## Task
If a line in the data below includes the string "computer", please return a copy of it.

─── The input ───

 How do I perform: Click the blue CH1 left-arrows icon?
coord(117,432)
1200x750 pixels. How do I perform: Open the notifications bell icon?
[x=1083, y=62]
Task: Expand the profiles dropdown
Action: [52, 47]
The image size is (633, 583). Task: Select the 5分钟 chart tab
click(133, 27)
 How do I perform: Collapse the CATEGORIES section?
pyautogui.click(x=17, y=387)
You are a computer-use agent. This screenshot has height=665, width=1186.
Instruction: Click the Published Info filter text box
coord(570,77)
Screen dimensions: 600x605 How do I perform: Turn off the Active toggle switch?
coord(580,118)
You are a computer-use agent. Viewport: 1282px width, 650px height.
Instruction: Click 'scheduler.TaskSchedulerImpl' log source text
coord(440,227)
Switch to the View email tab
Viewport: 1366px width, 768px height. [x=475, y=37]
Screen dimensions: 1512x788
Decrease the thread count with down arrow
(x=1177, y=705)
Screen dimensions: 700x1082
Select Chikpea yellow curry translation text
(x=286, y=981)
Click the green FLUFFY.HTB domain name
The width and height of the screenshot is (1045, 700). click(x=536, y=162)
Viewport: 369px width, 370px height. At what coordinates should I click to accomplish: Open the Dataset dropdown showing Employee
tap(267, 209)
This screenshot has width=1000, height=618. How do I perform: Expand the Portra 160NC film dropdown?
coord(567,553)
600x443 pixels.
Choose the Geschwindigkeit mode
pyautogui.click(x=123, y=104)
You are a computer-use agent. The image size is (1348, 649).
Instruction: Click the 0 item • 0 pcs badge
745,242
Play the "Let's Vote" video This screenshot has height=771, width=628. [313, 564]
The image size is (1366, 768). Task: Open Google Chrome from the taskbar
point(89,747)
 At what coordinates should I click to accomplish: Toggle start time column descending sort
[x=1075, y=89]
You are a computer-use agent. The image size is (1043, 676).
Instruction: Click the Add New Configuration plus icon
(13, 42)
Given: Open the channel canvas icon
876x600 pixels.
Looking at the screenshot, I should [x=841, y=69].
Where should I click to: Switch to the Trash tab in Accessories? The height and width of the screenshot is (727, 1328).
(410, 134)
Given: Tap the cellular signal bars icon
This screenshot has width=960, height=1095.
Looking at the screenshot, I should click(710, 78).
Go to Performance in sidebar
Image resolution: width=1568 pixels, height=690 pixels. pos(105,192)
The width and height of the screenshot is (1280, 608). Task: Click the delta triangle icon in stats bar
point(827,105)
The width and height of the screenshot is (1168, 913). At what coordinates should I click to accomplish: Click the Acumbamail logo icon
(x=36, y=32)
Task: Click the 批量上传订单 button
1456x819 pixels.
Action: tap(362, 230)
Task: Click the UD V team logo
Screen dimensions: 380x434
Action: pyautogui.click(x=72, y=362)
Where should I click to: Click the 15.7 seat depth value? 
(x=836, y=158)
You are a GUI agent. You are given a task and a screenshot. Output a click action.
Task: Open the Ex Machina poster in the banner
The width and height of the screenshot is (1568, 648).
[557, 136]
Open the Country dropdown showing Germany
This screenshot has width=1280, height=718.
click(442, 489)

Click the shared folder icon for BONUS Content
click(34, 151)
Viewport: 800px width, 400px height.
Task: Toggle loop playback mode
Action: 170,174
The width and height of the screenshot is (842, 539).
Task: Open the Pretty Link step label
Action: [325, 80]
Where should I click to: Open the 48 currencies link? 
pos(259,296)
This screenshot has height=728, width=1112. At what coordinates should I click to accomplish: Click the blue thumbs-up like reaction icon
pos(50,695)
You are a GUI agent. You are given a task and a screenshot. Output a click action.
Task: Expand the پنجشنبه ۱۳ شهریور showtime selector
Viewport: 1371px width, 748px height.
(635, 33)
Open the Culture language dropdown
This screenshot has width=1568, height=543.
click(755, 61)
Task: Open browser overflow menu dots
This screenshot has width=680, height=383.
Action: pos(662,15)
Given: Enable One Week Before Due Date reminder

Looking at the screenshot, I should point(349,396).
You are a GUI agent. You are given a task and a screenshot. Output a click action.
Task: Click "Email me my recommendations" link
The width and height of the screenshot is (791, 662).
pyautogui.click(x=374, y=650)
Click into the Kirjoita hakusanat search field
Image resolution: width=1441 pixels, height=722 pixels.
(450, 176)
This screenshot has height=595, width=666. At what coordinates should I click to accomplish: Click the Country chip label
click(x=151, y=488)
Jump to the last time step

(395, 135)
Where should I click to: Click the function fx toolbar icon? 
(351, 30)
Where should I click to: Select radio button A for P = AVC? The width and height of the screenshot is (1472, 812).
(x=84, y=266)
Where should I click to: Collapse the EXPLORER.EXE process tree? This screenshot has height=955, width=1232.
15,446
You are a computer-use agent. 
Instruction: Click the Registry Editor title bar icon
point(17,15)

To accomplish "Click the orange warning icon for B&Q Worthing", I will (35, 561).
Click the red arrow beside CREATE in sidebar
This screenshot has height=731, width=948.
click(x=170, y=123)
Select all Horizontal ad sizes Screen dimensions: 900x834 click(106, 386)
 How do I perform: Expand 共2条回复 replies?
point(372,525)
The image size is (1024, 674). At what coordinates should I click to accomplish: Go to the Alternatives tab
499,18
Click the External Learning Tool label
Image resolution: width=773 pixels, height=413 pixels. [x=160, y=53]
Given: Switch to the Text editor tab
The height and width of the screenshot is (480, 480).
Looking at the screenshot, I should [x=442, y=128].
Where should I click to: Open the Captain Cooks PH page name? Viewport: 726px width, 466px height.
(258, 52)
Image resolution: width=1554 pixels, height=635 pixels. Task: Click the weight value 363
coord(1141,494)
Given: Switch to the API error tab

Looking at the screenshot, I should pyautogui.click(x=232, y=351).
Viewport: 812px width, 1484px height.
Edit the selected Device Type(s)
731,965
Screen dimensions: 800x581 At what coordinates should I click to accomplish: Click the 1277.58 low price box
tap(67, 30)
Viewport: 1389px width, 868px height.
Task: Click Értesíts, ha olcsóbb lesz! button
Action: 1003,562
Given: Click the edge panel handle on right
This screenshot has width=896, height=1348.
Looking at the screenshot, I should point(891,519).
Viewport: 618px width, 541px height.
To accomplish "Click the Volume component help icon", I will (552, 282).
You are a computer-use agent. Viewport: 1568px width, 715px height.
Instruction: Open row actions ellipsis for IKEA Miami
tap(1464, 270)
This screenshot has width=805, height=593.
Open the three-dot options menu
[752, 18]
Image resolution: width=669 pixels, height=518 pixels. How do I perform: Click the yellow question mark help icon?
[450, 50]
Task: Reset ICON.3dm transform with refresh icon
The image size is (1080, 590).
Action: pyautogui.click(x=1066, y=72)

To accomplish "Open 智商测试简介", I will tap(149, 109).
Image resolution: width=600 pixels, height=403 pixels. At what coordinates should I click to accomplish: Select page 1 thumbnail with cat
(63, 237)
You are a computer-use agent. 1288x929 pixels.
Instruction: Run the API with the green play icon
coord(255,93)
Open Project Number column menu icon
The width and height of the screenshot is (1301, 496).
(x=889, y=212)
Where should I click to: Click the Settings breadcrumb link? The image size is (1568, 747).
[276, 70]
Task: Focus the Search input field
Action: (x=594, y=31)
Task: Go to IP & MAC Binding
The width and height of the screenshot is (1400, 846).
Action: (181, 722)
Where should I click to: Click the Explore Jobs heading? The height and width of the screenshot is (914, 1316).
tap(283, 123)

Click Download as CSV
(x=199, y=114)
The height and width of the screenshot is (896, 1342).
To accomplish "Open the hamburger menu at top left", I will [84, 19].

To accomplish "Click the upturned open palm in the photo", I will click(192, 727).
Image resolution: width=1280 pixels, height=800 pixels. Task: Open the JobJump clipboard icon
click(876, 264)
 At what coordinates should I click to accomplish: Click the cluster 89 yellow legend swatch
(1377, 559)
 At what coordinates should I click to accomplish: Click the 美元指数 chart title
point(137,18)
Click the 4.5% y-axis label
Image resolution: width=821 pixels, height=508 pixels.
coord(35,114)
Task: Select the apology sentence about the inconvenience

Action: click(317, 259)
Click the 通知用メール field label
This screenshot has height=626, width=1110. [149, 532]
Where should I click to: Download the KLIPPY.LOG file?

───

## Result
You are a computer-use agent. This screenshot has height=665, width=1186.
You are a computer-use agent. Viewport: 1282px width, 650px height.
You are a computer-use agent. The image size is (1348, 649).
You are a computer-use agent. The image size is (1043, 676).
You are a computer-use agent. 
You are a computer-use agent. Viewport: 1568px width, 715px height.
You are a computer-use agent. 1288x929 pixels.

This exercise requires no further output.